The Arabs' loss of influence is combined with the confiscation of liberties by authoritarian regimes that reject rotation through the ballot box. Most of the Arab republics are tending to establish hereditary dictatorships, gripping their countries and institutions in a vise. These practices make the peoples easy prey for Islamist recruiters, who can easily condemn corruption and promise a "pure" state. Conversely, the Islamist advance provides these governments with a pretext for deferring indispensable reforms.

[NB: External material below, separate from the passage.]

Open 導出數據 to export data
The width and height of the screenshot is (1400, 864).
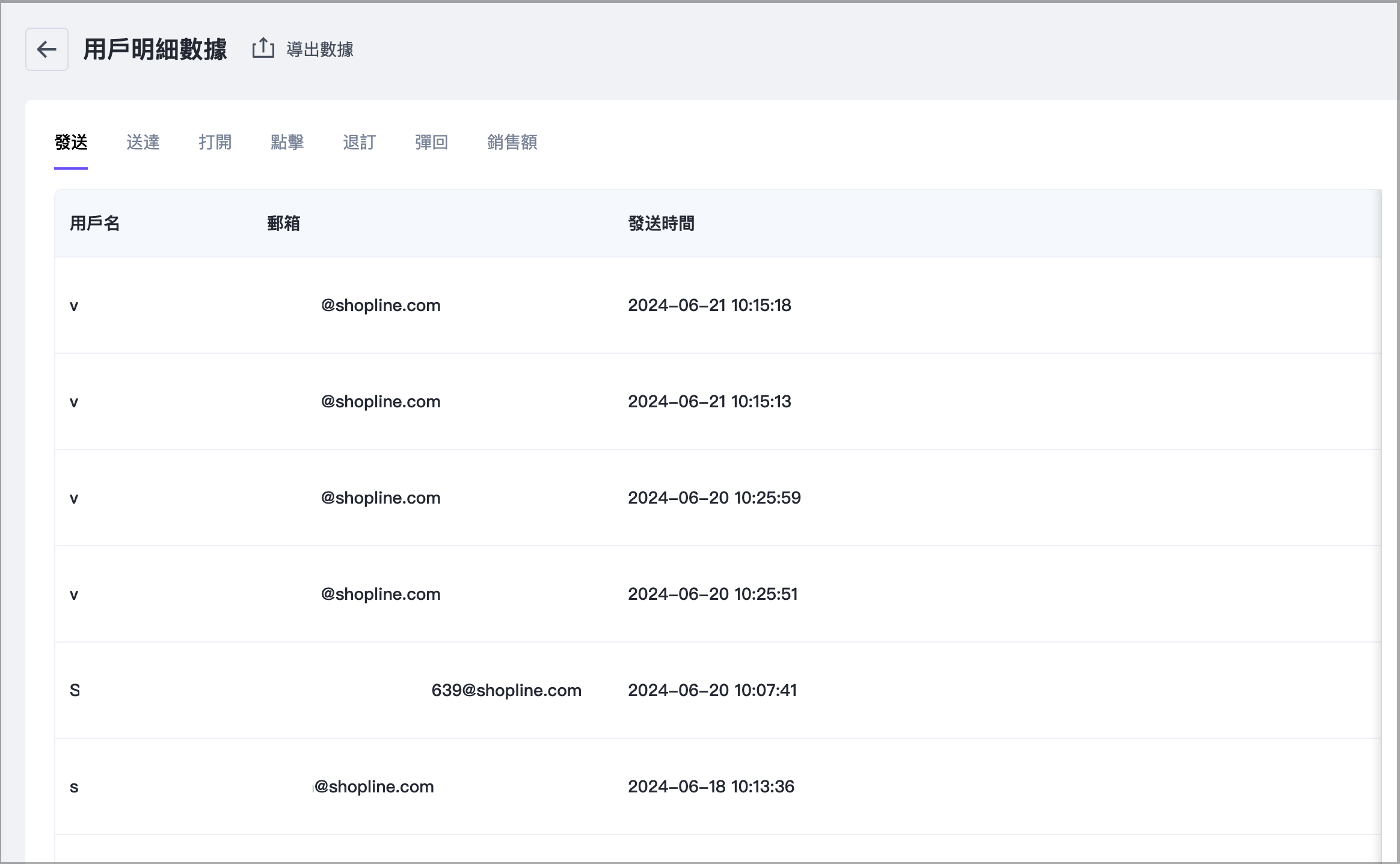(319, 49)
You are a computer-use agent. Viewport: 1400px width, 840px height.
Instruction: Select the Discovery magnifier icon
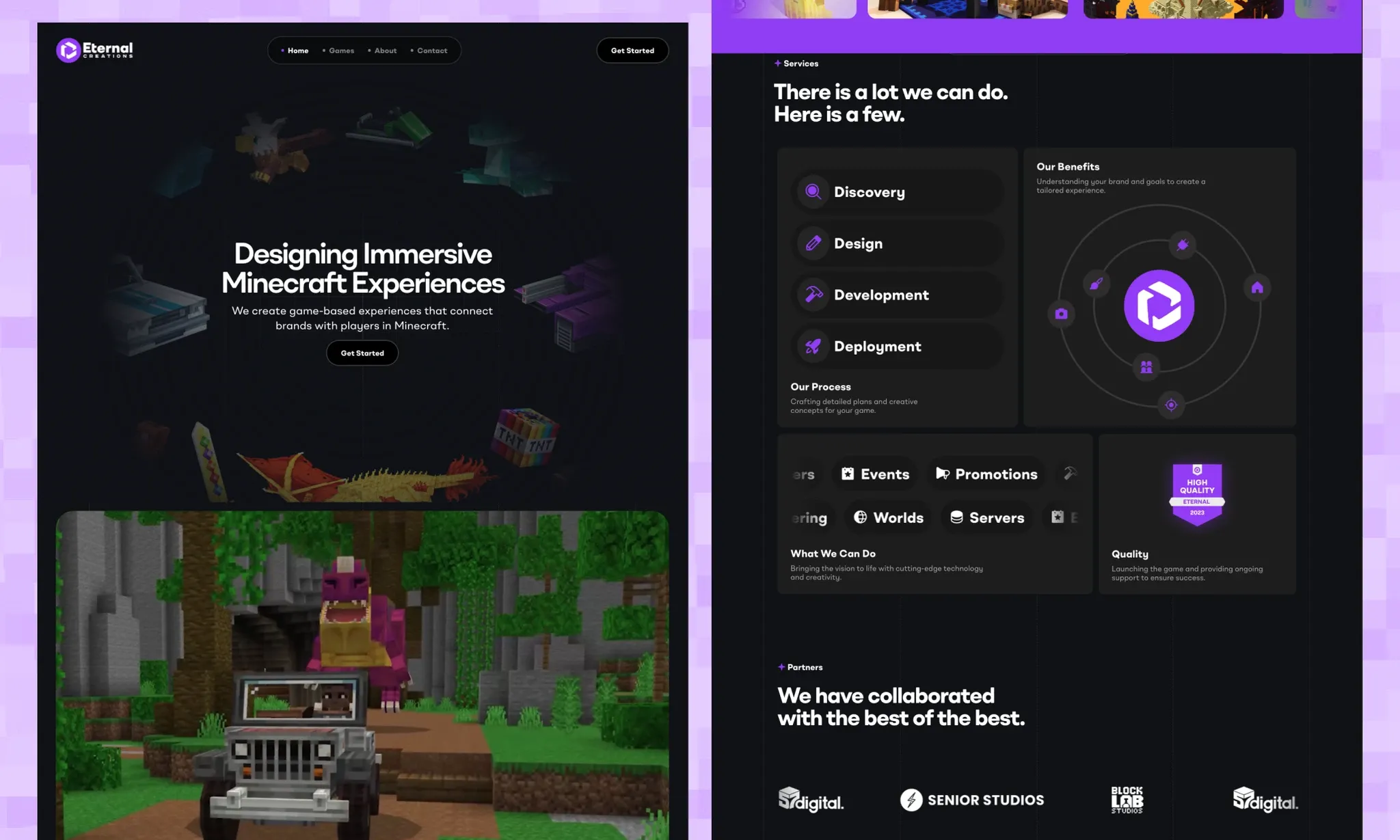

So what should the priorities of "France's Islamic policy" be? The establishment of a viable Palestinian state must be vigorously advocated. This is a pressing necessity, because the rift between the Islamic world and the West is nurtured by a conflict that is being constantly exacerbated to the extent of undermining international relations. Israel must be able to guarantee its security by means of a NATO deployment along its borders and a Palestinian state that will grant limitations on its weaponry.

The Lebanese are relying on the French president to support them in regaining their sovereignty. Lebanon's existence is threatened more by a Syria that still refuses to recognize it than by Israel, which says it is willing to open an embassy there. This is why Sarkozy will have two extend the diplomatic swing taken by Chirac in 2004, which resulted in the Security Council's adoption of several resolutions designed to restore Lebanon's integrity and to judge the assassins.

Among the regions structural tasks, France must encourage the Arab reformist tendency and support civil society, women, and the champions of freedom and political rotation. This, because the status quo favours the most obscurantist components of the Islamist tide, which seek only to achieve a "clash of civilizations."